» Exercise goal:
Do these statements agree with the hepatocellular carcinoma abstract below? For each, answer yes or no and quote the deciding words. (a) The expression data came from TCGA and two GEO datasets. (b) Five key splicing factors were identified. (c) Knocking down SMNDC1 increased the migration of HCC cells.

» Excerpted text:
====

A systems biology-based approach to screen key splicing factors in hepatocellular carcinoma
Abstract
A splicing factor is as an important upstream regulator of the alternative splicing process. Hence, it is considered to be a therapeutic target for hepatocellular carcinoma (HCC) tissues. In this study, a systems biology-based methodology was used to screen the essential splicing factors precisely and efficiently. A more comprehensive set of alternative splicing events, which were linked to patient survival, was constructed by performing the bivariate Cox regression and receiver operating characteristic (ROC) analyses. Then, the expression data was obtained from The Cancer Genome Altas (TCGA) data set and the three Gene Expression Omnibus (GEO) datasets. It was used to obtain the survival-related splicing factors, which showed a significantly differential expression in the tumor and normal tissues. Using the topological properties of the bipartite graph association network of the alternative splicing events and the splicing factors, we identified the five key splicing factors. Among them, four factors were found to play a prominent role in the development of HCC. The remaining factor was Survival Motor Neuron Domain Containing 1(SMNDC1), which showed a positive correlation with the immune cell infiltration, the biomarkers of immune cells, and the immune checkpoint genes. By performing quantitative real-time polymerase chain reaction analyses, we proved that SMNDC1 was overexpressed in tumor cells. Following the knockdown of its expression, the proliferation and the migration of HCC cells could be suppressed. These results confirmed that the screening method of this study was reliable and accurate. It provided new insights into the mechanism through which splicing factors elicit tumor development.

====

» Dataset content:
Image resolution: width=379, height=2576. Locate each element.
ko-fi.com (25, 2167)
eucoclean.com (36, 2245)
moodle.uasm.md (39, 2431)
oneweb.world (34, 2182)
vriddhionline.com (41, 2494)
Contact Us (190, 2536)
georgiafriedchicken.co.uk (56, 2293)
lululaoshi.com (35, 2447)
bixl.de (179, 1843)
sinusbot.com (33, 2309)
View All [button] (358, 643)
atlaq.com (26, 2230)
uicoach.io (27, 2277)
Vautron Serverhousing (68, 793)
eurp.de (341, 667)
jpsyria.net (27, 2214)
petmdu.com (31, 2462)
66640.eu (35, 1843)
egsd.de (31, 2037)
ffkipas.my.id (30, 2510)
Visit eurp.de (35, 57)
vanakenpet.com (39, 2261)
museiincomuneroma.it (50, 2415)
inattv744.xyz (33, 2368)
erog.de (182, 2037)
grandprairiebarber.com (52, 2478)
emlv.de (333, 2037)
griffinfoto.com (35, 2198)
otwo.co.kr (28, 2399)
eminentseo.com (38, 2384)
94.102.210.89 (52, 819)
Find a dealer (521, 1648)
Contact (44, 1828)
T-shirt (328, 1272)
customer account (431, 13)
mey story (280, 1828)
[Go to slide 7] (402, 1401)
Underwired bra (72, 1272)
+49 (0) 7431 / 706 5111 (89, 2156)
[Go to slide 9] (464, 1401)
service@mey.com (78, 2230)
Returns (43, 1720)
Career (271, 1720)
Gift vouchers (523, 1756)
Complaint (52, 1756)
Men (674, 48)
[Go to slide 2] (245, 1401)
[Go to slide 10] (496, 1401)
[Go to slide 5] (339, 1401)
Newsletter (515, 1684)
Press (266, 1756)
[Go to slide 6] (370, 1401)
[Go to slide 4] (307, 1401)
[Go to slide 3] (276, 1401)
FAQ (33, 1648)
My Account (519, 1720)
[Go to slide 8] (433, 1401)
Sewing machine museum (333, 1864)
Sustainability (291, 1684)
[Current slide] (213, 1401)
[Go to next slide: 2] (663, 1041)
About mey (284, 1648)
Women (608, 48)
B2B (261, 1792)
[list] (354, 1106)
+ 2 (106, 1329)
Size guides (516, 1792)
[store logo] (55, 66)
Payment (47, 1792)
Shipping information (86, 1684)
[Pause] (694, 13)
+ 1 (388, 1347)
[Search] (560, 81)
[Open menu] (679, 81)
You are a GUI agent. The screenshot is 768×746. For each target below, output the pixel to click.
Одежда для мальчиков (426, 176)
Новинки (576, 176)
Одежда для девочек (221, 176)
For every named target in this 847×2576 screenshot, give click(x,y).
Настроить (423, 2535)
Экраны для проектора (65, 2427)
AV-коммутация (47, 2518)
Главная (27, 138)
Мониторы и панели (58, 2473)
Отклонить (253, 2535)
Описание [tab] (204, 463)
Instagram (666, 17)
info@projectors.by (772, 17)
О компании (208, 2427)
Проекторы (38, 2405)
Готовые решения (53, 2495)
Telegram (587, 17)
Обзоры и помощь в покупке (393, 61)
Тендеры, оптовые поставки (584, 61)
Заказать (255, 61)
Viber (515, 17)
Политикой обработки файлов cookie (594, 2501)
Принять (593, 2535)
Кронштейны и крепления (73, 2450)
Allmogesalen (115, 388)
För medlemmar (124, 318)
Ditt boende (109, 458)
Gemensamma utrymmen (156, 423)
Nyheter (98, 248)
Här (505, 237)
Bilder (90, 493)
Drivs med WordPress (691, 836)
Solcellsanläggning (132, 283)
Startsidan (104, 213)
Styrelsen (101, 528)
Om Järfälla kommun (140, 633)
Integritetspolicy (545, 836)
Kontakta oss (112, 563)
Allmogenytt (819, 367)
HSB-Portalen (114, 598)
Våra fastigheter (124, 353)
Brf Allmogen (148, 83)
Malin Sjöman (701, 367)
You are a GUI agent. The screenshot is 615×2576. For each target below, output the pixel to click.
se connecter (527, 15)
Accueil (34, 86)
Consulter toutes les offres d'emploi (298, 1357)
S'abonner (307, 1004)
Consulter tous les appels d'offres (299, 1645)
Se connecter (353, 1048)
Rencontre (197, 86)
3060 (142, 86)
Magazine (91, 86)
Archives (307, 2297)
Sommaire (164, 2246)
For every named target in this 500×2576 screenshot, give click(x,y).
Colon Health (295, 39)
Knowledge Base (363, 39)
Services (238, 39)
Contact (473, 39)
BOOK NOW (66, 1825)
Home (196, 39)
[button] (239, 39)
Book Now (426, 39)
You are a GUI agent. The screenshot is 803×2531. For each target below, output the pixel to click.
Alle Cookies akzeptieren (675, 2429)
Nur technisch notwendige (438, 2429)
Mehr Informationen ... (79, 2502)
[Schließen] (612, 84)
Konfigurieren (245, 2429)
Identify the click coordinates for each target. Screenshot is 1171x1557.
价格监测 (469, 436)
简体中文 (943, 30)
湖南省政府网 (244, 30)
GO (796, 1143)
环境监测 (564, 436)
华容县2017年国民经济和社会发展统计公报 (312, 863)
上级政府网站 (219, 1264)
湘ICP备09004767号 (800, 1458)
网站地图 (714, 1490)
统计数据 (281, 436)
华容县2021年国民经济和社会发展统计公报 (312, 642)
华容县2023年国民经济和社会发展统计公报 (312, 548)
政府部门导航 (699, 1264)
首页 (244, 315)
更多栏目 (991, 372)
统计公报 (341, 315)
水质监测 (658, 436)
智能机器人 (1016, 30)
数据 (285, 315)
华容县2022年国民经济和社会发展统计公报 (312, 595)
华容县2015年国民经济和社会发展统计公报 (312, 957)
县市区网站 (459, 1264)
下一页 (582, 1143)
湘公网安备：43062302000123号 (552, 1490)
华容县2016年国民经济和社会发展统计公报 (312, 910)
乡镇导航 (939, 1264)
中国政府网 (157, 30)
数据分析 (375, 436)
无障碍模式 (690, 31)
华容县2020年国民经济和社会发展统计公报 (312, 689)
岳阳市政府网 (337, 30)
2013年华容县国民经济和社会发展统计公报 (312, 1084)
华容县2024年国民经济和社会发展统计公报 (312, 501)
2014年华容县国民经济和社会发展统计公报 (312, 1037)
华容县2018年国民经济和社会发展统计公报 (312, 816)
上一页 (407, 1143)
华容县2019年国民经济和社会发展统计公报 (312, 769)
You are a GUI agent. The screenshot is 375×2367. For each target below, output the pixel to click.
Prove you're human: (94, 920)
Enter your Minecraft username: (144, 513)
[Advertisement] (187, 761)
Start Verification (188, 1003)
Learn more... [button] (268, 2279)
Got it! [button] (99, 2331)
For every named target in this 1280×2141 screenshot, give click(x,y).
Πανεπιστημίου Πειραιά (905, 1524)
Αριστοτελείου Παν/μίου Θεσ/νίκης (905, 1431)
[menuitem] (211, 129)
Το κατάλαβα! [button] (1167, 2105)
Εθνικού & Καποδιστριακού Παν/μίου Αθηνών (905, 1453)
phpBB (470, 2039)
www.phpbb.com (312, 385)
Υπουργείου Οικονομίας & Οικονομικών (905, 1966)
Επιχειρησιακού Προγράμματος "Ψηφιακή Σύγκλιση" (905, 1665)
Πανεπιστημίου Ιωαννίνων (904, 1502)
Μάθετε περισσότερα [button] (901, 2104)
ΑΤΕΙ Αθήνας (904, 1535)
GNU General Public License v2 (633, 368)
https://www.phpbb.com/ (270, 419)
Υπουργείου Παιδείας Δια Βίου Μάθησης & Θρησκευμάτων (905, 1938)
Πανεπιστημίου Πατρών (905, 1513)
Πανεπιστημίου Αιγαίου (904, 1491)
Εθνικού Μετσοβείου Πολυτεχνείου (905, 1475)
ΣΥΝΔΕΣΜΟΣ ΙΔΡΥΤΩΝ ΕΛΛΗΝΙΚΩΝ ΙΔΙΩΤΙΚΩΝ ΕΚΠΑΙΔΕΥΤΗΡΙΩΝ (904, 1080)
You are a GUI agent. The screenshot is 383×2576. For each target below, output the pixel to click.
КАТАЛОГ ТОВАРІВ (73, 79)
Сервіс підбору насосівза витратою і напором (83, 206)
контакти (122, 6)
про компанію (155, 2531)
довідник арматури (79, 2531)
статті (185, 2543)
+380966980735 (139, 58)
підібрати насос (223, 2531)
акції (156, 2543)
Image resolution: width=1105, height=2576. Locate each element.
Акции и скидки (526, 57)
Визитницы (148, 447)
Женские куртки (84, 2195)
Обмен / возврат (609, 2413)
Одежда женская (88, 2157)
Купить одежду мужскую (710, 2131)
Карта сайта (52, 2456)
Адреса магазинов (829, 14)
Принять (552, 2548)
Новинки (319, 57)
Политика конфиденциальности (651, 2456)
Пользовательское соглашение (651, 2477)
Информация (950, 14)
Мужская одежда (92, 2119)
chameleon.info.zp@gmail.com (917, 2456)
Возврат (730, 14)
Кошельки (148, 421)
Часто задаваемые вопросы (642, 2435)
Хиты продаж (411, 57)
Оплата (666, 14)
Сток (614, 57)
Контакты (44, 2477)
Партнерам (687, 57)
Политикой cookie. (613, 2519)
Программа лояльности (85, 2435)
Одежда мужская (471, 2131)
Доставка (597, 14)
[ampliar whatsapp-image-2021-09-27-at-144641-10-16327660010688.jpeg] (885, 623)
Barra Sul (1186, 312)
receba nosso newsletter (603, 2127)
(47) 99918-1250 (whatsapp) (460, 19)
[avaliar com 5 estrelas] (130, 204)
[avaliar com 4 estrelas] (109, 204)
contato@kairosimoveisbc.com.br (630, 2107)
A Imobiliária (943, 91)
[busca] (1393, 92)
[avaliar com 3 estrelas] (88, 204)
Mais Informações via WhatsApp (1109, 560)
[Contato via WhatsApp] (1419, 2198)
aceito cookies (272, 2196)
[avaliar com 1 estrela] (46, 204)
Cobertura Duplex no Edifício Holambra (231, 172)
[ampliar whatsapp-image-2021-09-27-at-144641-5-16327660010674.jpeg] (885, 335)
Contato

====

» Solution below:
(a) No: "the three Gene Expression Omnibus (GEO) datasets"
(b) Yes: "we identified the five key splicing factors"
(c) No: "Following the knockdown of its expression, the proliferation and the migration of HCC cells could be suppressed."